(Beginning of Data)
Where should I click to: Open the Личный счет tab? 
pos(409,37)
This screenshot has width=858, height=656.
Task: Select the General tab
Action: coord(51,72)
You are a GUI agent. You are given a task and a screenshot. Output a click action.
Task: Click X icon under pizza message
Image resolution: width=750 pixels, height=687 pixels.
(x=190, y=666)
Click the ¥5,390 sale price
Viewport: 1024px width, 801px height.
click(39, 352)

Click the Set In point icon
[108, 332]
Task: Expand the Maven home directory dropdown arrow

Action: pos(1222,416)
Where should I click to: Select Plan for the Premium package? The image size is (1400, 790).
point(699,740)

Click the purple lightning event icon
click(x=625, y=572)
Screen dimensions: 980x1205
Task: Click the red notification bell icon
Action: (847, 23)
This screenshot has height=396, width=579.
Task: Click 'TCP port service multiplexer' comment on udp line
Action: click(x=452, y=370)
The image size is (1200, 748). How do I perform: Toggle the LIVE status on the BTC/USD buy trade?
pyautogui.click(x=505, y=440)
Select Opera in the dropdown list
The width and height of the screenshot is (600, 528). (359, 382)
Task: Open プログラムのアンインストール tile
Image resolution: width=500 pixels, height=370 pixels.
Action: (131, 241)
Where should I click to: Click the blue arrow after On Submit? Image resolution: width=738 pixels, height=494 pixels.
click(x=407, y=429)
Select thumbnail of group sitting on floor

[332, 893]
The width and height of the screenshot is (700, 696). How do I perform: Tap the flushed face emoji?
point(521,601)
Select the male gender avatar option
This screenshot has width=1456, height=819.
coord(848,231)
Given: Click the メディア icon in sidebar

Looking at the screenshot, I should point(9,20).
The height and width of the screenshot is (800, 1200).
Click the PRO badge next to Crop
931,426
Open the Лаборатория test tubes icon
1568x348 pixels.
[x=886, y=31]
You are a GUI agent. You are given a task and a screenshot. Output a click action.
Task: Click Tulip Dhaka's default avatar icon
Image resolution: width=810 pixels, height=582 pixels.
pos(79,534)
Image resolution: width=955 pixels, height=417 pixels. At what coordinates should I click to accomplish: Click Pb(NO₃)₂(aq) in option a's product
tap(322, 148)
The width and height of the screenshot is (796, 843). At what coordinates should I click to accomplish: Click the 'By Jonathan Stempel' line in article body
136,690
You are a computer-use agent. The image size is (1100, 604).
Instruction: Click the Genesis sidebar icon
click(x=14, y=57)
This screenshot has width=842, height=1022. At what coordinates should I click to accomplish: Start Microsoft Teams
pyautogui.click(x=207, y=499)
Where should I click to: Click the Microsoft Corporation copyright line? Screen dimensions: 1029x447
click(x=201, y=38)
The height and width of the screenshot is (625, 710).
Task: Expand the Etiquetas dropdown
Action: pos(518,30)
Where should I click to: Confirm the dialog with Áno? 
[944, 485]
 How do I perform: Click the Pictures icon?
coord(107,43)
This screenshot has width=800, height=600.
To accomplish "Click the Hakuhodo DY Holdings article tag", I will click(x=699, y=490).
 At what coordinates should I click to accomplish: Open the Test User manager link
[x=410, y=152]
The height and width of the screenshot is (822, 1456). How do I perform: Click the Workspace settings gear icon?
(End of Data)
What you should do =
Repeat exactly the lines from the one containing "This screenshot has width=842, height=1022." through the last line of the records above, both included, and nothing else.

Result =
This screenshot has width=842, height=1022. At what coordinates should I click to accomplish: Start Microsoft Teams
pyautogui.click(x=207, y=499)
Where should I click to: Click the Microsoft Corporation copyright line? Screen dimensions: 1029x447
click(x=201, y=38)
The height and width of the screenshot is (625, 710).
Task: Expand the Etiquetas dropdown
Action: pos(518,30)
Where should I click to: Confirm the dialog with Áno? 
[944, 485]
 How do I perform: Click the Pictures icon?
coord(107,43)
This screenshot has width=800, height=600.
To accomplish "Click the Hakuhodo DY Holdings article tag", I will click(x=699, y=490).
 At what coordinates should I click to accomplish: Open the Test User manager link
[x=410, y=152]
The height and width of the screenshot is (822, 1456). How do I perform: Click the Workspace settings gear icon?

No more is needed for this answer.